- **Data shown**:
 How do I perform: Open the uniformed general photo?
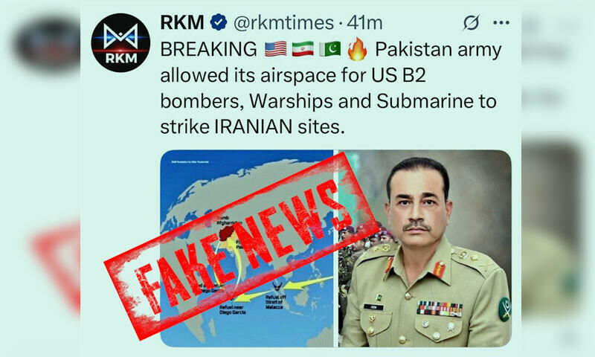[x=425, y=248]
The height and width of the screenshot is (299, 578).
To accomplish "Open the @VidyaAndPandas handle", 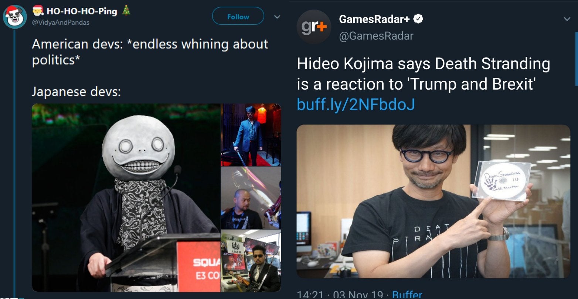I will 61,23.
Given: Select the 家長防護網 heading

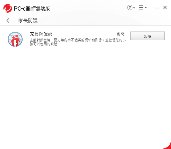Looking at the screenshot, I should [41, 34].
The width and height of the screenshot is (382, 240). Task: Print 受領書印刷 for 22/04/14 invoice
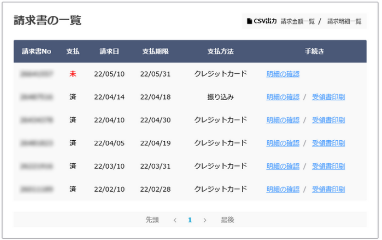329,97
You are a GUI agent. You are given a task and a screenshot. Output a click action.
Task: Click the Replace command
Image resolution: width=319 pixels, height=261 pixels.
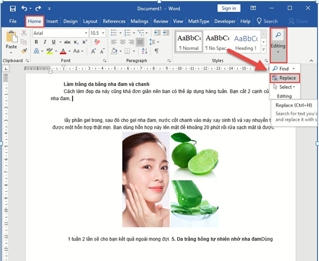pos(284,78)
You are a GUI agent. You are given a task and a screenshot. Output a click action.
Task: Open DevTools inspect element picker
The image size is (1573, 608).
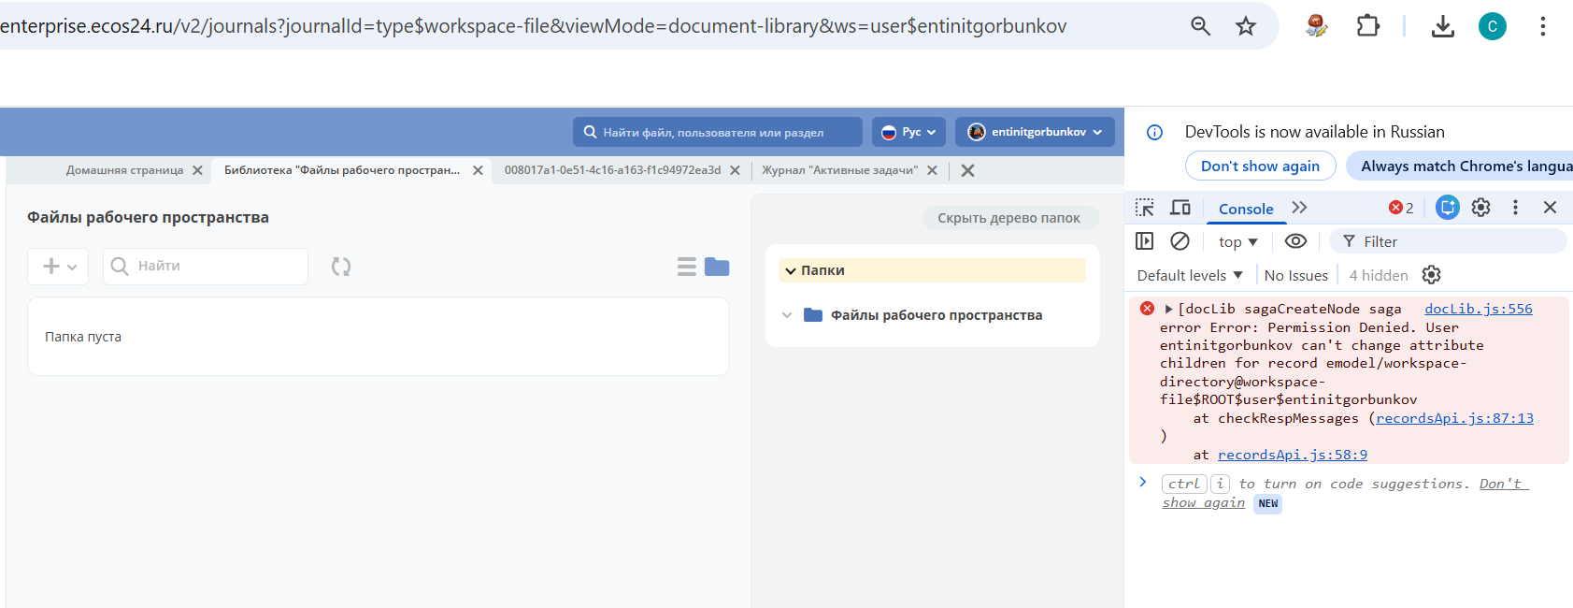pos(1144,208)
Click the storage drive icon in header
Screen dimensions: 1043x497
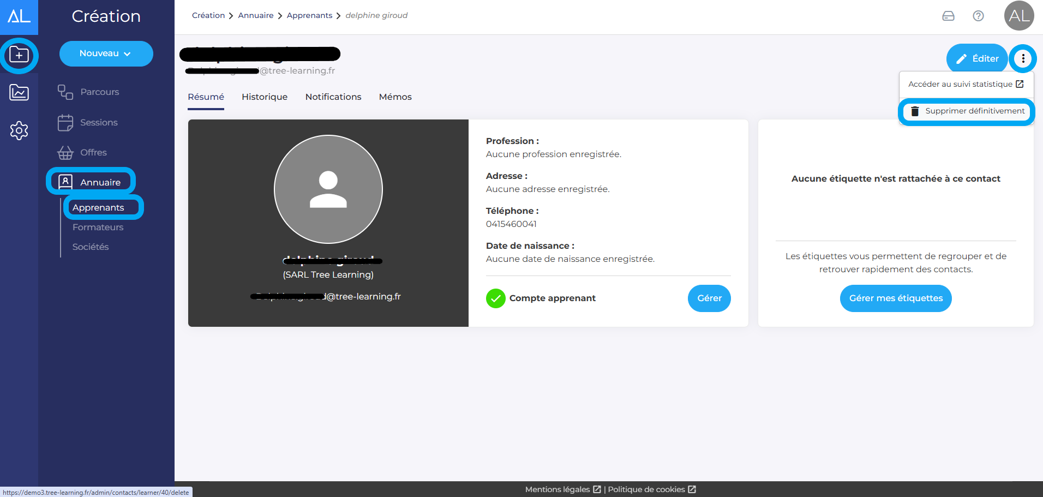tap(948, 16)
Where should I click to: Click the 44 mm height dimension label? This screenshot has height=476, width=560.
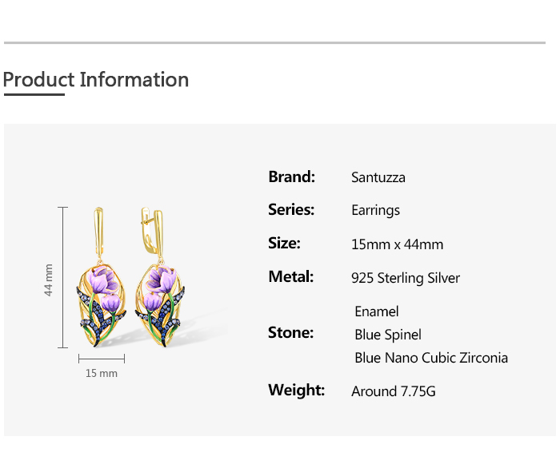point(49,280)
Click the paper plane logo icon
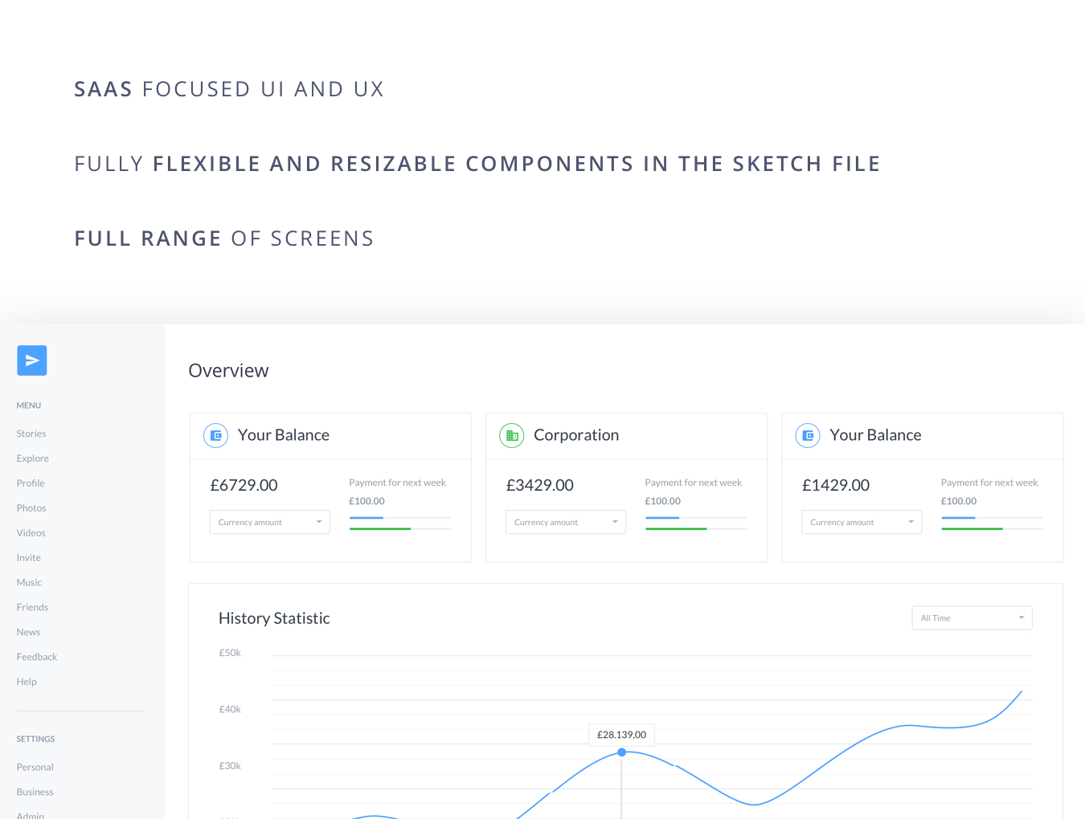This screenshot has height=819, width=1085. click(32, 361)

---

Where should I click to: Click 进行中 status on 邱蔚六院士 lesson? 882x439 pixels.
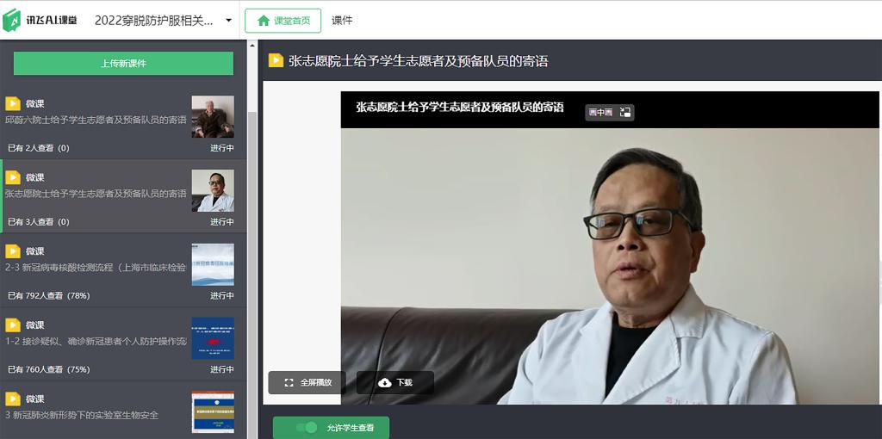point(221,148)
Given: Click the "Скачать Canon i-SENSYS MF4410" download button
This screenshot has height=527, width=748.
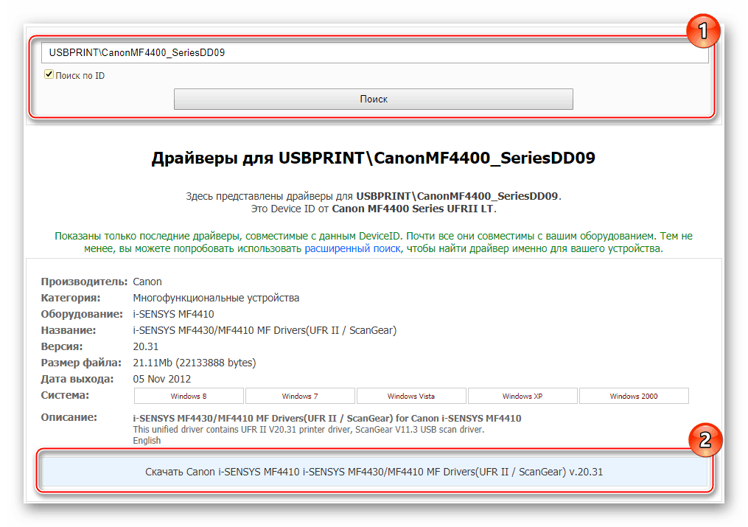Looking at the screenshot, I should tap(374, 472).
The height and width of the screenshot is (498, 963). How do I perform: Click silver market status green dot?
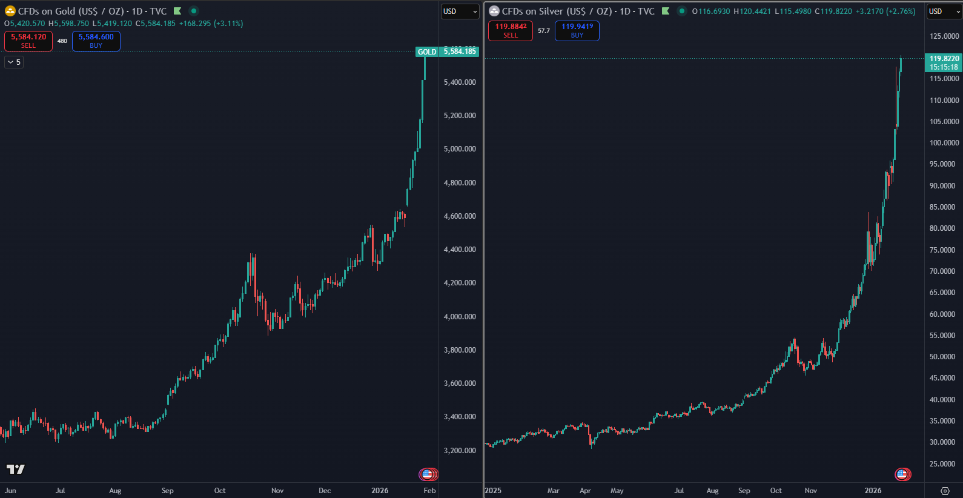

- **Assigned task**: Each line above starting at the one holding "This screenshot has height=527, width=748." and ending at the one holding "The height and width of the screenshot is (498, 963)." should be set down exactly as it stands, both ends included, with no pictures.

- **Exercise solution**:
This screenshot has height=527, width=748.
Looking at the screenshot, I should tap(374, 472).
The height and width of the screenshot is (498, 963). How do I perform: Click silver market status green dot?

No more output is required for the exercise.